◆ 本文抜粋 ◆
2022年4月6日水曜日

いかれころ

   私は疎開先の中河内(なかがわち)で生まれ泉州は堺で育ったが、家の中の言葉は「せんば言葉」に近い大阪弁であったから、(堺の小学校のとき先生に「どこの子や」と言われるぐらい泉州弁ではなかったから)、「いかれこれ」というような言葉はおよそ理解はできていたが自分では使用していなかった。つまり、この言葉は私にはそれほど強烈に懐かしさを感じるような言葉ではないが、そこそこに懐かしいというレベルの言葉である。
 ただ、私の実感としては、河内から生駒山を一つ越えた大和の言葉は河内弁と非常に近いと思っている。

 さて、愛読している牧村史陽編『大阪ことば事典』ではこの言葉は、『してやられた形。「ほんまにイカレコロや」などと用いる。「コロッといかれてしもうた」という語を上下転倒したものであろう』と書かれている。「踏んだり蹴ったりや」という感じが近いように私は思う。

 そんなもので、「故郷の訛り懐かし そを聴きにゆく」という感じでこの本を購入して読んだ。

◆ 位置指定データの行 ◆
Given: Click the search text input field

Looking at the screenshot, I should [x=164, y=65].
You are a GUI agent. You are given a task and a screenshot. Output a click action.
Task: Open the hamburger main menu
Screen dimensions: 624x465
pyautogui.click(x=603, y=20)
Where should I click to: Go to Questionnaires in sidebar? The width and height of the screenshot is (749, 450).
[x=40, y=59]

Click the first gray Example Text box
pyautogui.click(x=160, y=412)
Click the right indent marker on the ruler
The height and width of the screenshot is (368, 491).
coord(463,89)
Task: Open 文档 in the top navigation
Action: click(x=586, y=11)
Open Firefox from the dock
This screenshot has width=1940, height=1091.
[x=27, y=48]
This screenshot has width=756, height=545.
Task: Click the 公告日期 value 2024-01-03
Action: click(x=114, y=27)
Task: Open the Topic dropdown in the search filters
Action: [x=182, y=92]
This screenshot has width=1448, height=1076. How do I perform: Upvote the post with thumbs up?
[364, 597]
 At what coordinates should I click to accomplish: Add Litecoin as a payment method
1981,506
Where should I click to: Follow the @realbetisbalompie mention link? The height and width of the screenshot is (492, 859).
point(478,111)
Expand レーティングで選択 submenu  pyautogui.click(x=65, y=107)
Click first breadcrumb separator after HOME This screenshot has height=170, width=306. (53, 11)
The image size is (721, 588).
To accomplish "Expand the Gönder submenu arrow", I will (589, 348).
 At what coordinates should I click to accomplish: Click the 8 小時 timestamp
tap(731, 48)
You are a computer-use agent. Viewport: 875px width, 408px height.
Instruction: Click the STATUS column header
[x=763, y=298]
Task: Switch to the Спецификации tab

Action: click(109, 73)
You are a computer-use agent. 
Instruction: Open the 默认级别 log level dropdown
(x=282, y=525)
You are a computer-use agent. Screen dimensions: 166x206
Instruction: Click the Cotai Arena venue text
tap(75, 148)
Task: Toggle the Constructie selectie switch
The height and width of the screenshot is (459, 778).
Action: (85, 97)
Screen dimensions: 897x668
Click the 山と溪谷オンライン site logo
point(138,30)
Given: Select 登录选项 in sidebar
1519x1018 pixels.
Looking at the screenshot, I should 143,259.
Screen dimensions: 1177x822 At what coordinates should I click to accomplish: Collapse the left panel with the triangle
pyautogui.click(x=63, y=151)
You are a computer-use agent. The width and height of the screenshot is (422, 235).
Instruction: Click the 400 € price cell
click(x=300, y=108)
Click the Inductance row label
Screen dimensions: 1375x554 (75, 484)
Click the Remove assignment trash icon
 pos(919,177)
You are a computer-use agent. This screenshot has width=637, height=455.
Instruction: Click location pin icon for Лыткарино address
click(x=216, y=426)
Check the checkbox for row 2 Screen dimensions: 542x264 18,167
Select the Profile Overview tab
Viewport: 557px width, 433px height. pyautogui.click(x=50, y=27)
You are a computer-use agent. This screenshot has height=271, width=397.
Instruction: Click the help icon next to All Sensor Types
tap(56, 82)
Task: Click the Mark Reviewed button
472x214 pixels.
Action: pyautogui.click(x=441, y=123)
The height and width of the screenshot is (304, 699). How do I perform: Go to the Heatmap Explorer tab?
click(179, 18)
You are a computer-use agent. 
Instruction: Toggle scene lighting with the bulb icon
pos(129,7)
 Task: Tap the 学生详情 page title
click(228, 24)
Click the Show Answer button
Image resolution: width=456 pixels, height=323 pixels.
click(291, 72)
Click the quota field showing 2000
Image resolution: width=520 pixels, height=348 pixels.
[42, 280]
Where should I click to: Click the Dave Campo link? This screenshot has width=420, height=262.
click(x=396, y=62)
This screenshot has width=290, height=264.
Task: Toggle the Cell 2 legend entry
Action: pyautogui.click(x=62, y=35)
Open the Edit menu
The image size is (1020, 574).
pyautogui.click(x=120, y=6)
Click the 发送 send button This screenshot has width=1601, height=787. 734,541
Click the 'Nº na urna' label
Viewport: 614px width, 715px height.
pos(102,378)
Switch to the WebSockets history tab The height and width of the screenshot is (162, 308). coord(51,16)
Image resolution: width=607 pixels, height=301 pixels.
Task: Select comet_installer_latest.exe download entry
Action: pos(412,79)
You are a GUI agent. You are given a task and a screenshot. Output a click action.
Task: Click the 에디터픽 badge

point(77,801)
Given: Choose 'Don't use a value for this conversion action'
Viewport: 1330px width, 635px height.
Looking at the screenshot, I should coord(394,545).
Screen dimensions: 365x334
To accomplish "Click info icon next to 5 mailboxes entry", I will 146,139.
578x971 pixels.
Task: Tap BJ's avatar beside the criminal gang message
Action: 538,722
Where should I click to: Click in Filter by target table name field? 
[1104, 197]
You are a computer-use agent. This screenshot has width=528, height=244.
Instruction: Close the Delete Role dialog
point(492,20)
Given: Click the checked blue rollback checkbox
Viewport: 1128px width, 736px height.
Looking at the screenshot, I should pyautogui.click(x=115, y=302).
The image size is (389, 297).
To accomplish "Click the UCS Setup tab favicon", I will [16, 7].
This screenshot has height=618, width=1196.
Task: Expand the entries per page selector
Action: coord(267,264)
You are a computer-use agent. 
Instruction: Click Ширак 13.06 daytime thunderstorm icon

◆ 依頼 A ◆
一覧のうち、「Where should I click to: Click in」を含む行から始まり「Action: coord(267,264)」を含む行で終わる範囲を、「番号」と「行」の二列からなるMarkdownの表に入れてもらえますか？空行は除いてください。
◆ 依頼 B ◆
「いかれころ」の文章の続きを、最後の一文の後から書いてもらえますか？
「いかれころ」の文章と一覧は、互いに関係のない別々の資料です。

◆ 出力 A ◆
| 番号 | 行 |
|---|---|
| 1 | Where should I click to: Click in Filter by target table name field?  |
| 2 | [1104, 197] |
| 3 | You are a computer-use agent. This screenshot has width=528, height=244. |
| 4 | Instruction: Close the Delete Role dialog |
| 5 | point(492,20) |
| 6 | Given: Click the checked blue rollback checkbox |
| 7 | Viewport: 1128px width, 736px height. |
| 8 | Looking at the screenshot, I should pyautogui.click(x=115, y=302). |
| 9 | The image size is (389, 297). |
| 10 | To accomplish "Click the UCS Setup tab favicon", I will [16, 7]. |
| 11 | This screenshot has height=618, width=1196. |
| 12 | Task: Expand the entries per page selector |
| 13 | Action: coord(267,264) |

◆ 出力 B ◆
 舞台は大阪府では珍しくない南河内の第2種兼業農家(農業が従)で、ムラの感覚と都市の感覚がまじりあった地域の、本家や分家、親戚一同の日常を多感な娘の思い出として綴った小説だ。

 都会の商売人中心の私の世界ではないのだが、「わかるわかる」というような少し嫌味も混じった人間関係を面白く読んだ。

 共産党員の市長も、父の過去の学生運動なども出てくるが、さらには差別、解放運動の歪み、精神障害も出てくるのだが、それらもみんなさらりと軽いBGMだ。社会正義についての悩みも人生の希望も絶望も語られない。それでも、こんな小説もなかなかよい。ロシア文学とは程遠いこんな小説を読む時間もいいもんだ。

3 件のコメント:

  1.  7日、「阪神タイガースはコロナ陽性者続出のため試合中止になった」「いかれこれやな」と妻が言った。調べるとコロナ感染はDeNAの方らしいから恵みの雨かも。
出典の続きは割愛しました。